(What needs to be done)
Within the records below is a range that opens at the line with "Enroll in Course to Unlock (683, 1101)" and closes at the line with "[button] (12, 18)". Return that range word for word, both ends included, and only that range.

(Exercise material)
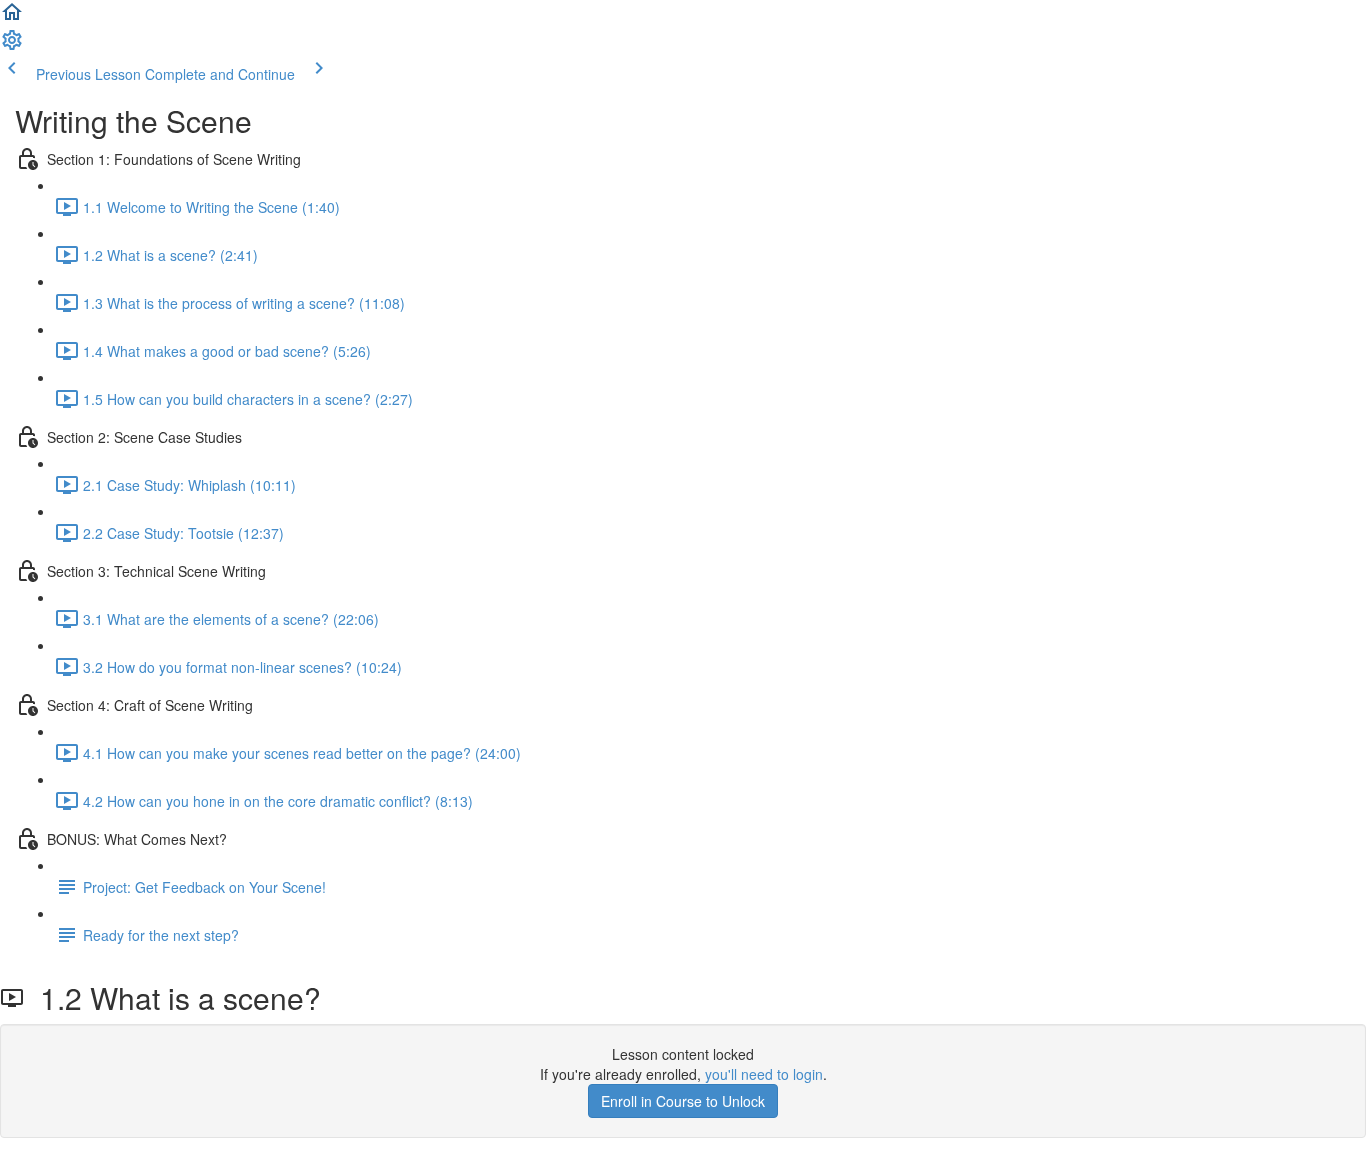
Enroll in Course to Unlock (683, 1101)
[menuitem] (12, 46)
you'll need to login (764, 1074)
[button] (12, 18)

...

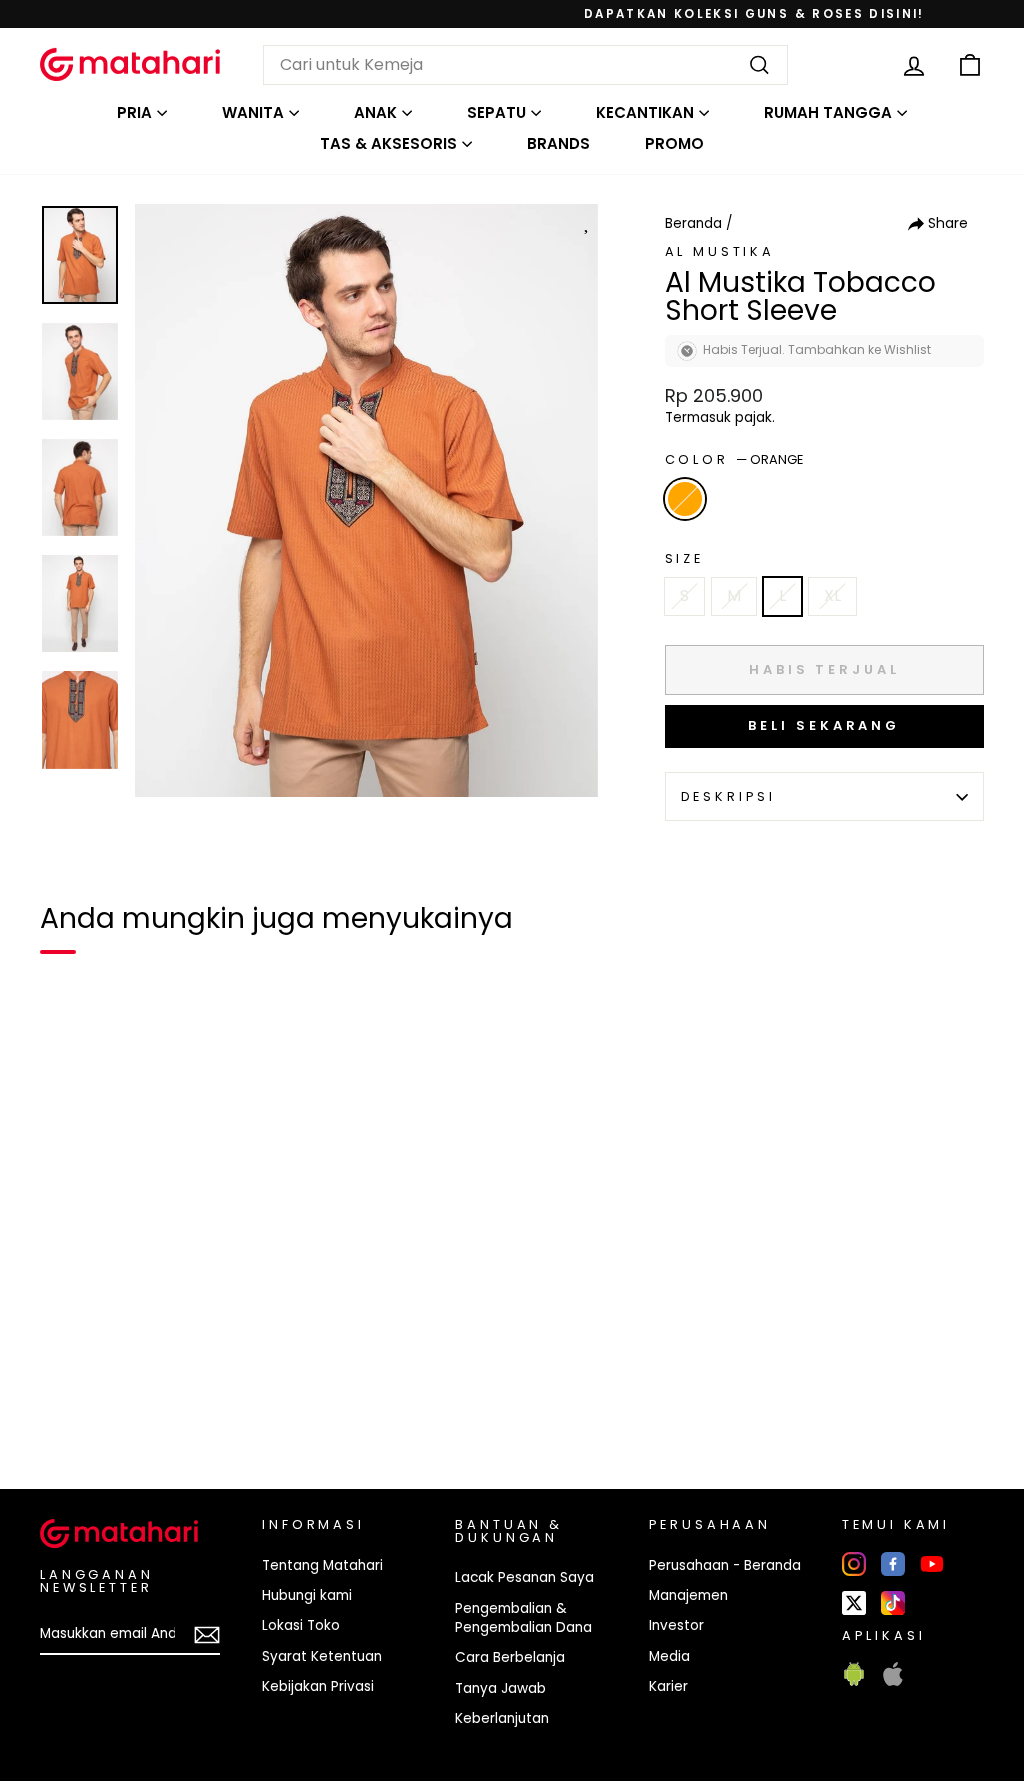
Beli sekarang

(Exercise response)
Enroll in Course to Unlock (683, 1101)
[menuitem] (12, 46)
you'll need to login (764, 1074)
[button] (12, 18)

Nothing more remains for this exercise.